Abstract

The modulation recognition method based on deep learning plays a significant role in the intelligent communication system. To further improve the recognition rate, especially in the case of small samples with a low signal-to-noise ratio, this paper proposes a new modulation recognition method based on flying fish swarm algorithm. First, Short-Time Fourier Transform, Choi-Williams Distribution, and Cyclic Spectrum are combined to complete multi-channel signal processing. Second, AlexNet, VGGNet, GoogLeNet, and ResNet are transferred to realize feature extraction. Third, the support vector machine classifies the modulations after dimension reduction and feature fusion. Finally, the flying fish swarm is proposed to optimize the signal processing methods, the types of networks, the layers of networks, the dimensions of features, and the parameters of the support vector machine.

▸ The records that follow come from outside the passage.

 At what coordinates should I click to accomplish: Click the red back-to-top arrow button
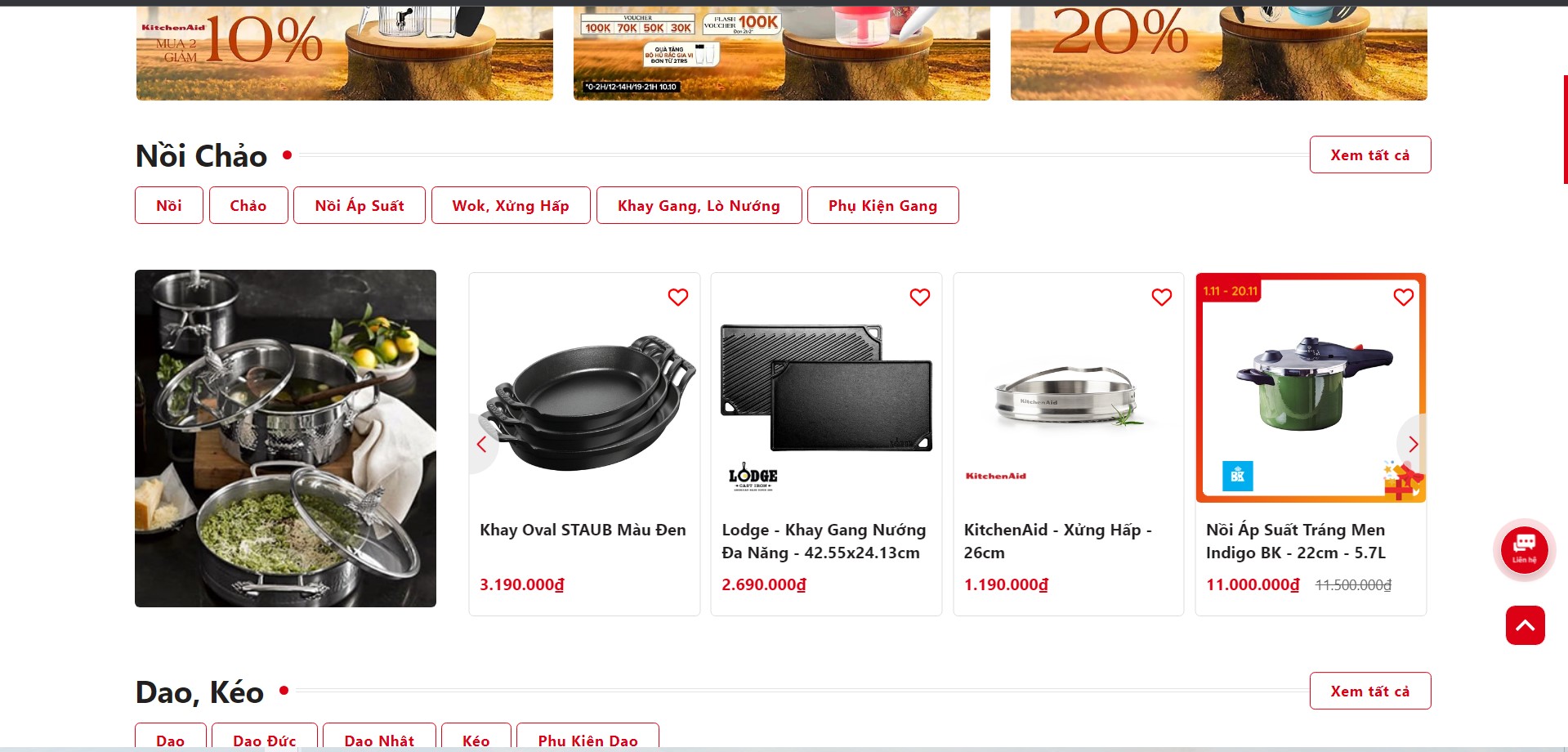[1525, 625]
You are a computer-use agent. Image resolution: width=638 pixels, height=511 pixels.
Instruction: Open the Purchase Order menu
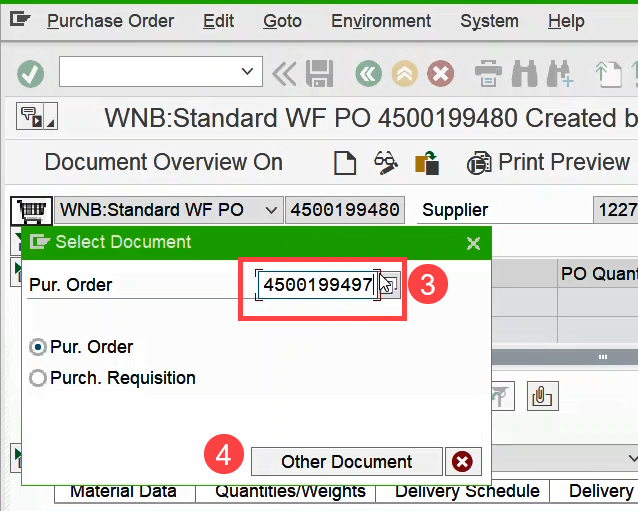tap(110, 21)
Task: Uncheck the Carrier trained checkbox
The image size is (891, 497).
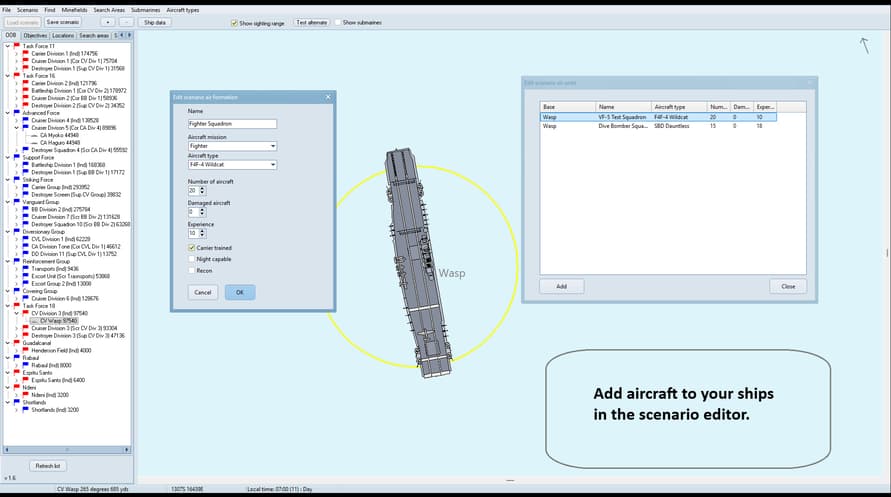Action: [x=192, y=247]
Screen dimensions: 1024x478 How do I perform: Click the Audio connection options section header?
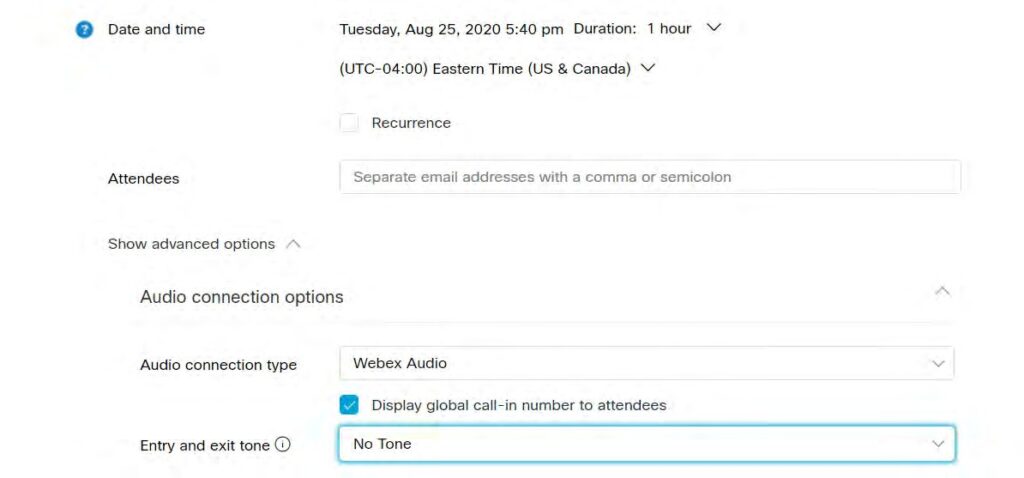[242, 297]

The method can accurately recognize BPSK, QPSK, OQPSK, 8PSK, 4ASK, QAM16, QAM32, and QAM64. The simulation results show that the average recognition rate of modulation is 94.5% at SNR of 0 dB and 84.7% at SNR of −4 dB. Besides, the proposed modulation recognition method possesses good robustness under low SNR conditions.

Highlights

  • Modulation recognition of communication signals has played an important role in new intelligent communication systems, which can help to demodulate and decode signals

  • The results show that the Principal Component Analysis (PCA) dimension reduction effect is better than that of feature classification without dimension reduction [24]

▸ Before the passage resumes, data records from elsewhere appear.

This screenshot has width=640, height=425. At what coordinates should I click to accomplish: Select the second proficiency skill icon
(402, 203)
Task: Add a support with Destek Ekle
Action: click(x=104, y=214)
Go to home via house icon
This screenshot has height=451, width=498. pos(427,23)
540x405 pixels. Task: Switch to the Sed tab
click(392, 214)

  • SIMULATION AND DISCUSSION This paper assumes that the received modulation includes Binary Phase-Shift Keying (BPSK), Quadrature Phase-Shift Keying (QPSK), 8 Phase-Shift Keying (8PSK), Offset Quadrature Phase-Shift Keying (OQPSK), 4 AmplitudeShift Keying (4ASK), Quadrature Amplitude Modulation 16 (QAM16), Quadrature Amplitude Modulation 32 (QAM32), and Quadrature Amplitude Modulation 64 (QAM64)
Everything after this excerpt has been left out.